• Rincian Latihan: Tuliskan kembali semua baris berikut tanpa mengubah satu huruf pun, dan jangan sertakan gambarnya dalam jawaban.

• Data untuk Latihan:
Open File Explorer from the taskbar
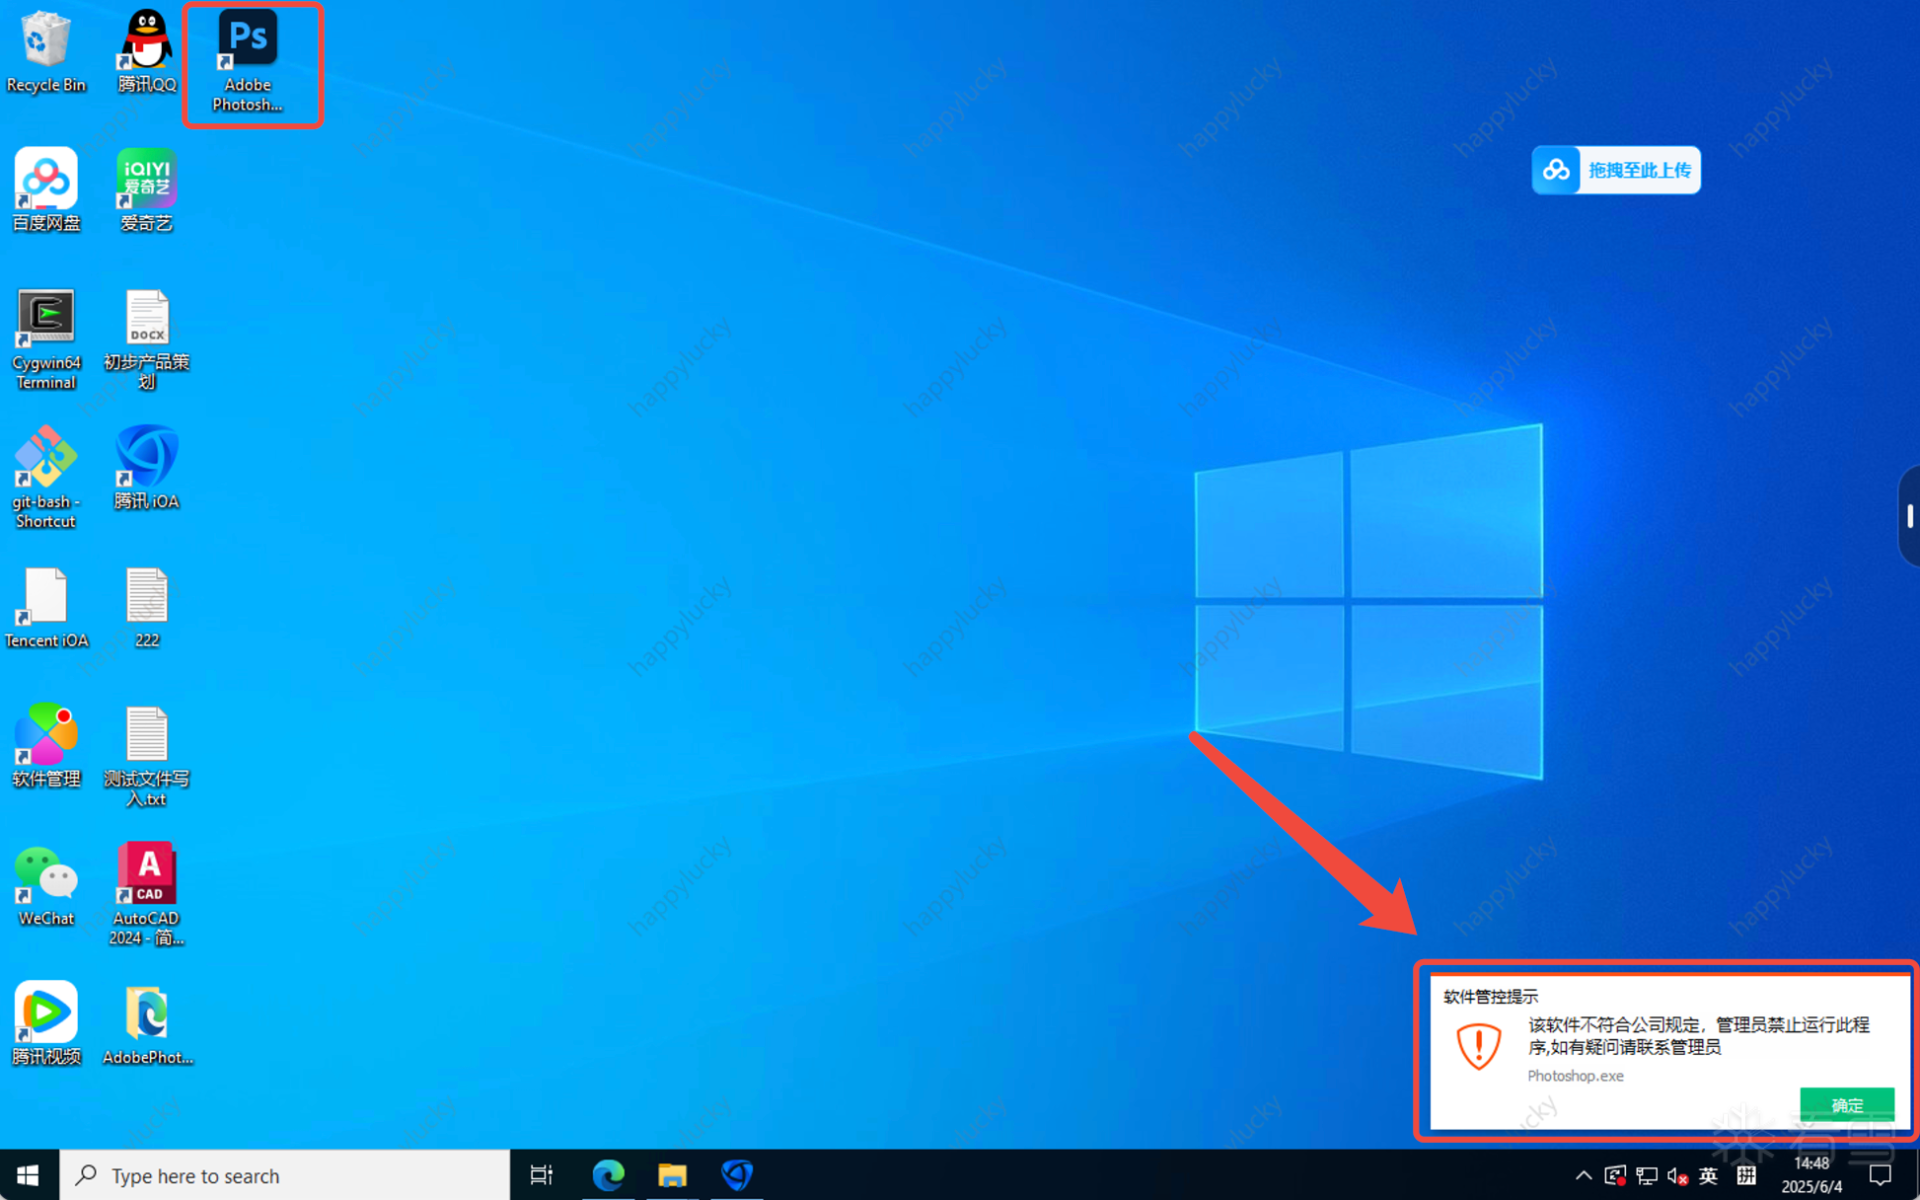 (672, 1176)
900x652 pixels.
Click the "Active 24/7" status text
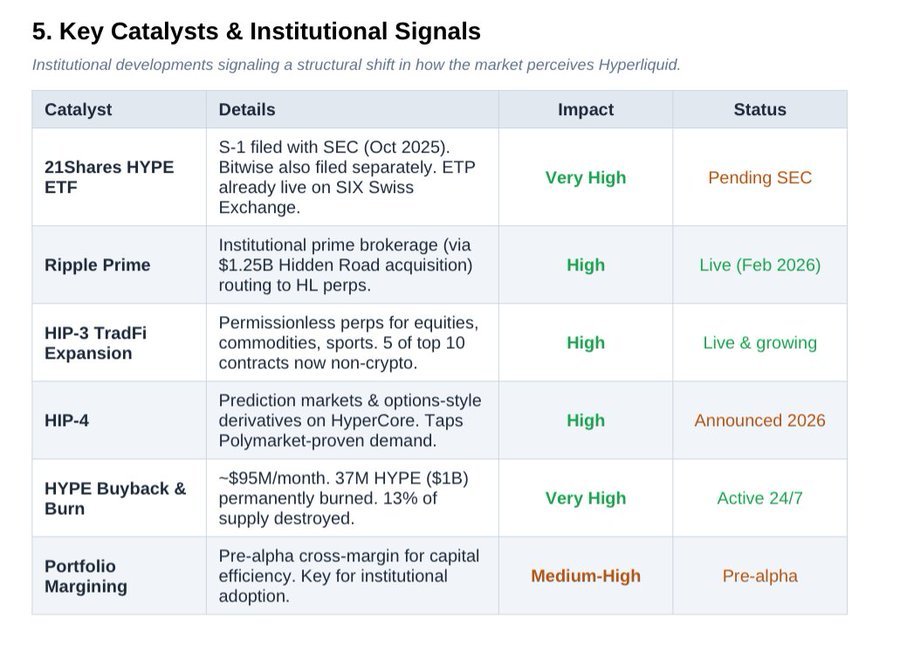759,498
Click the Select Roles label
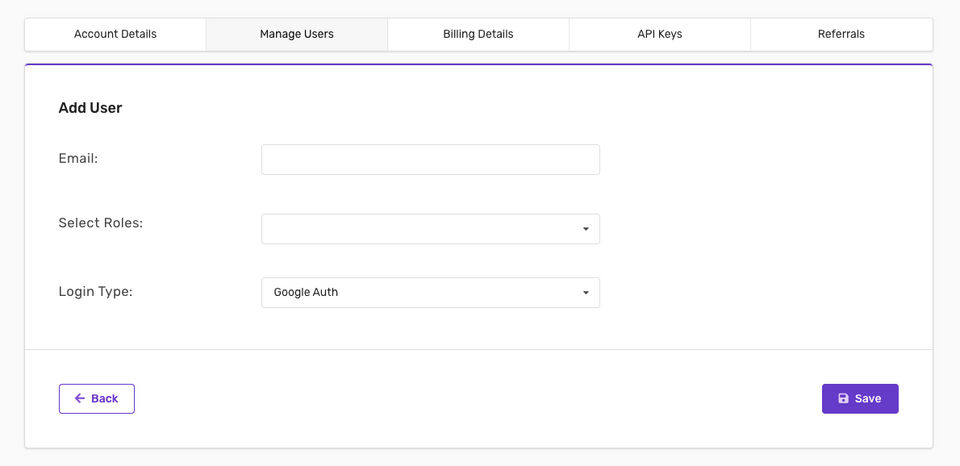Viewport: 960px width, 466px height. [101, 222]
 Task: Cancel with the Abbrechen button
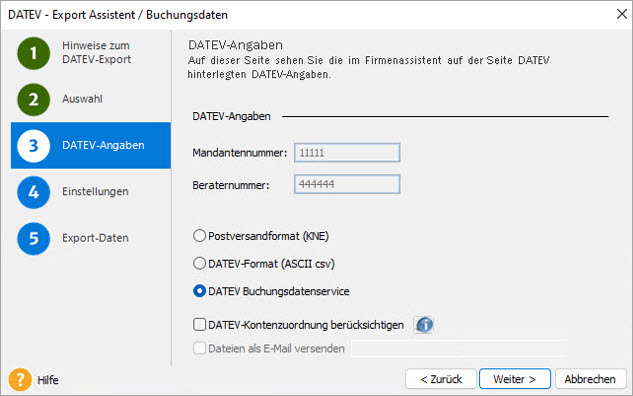[590, 379]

• Keluaran Lengkap:
Open File Explorer from the taskbar
 (672, 1176)
900x652 pixels.
Click the "Active 24/7" status text
759,498
Click the Select Roles label
Viewport: 960px width, 466px height. [101, 222]
 Task: Cancel with the Abbrechen button
[590, 379]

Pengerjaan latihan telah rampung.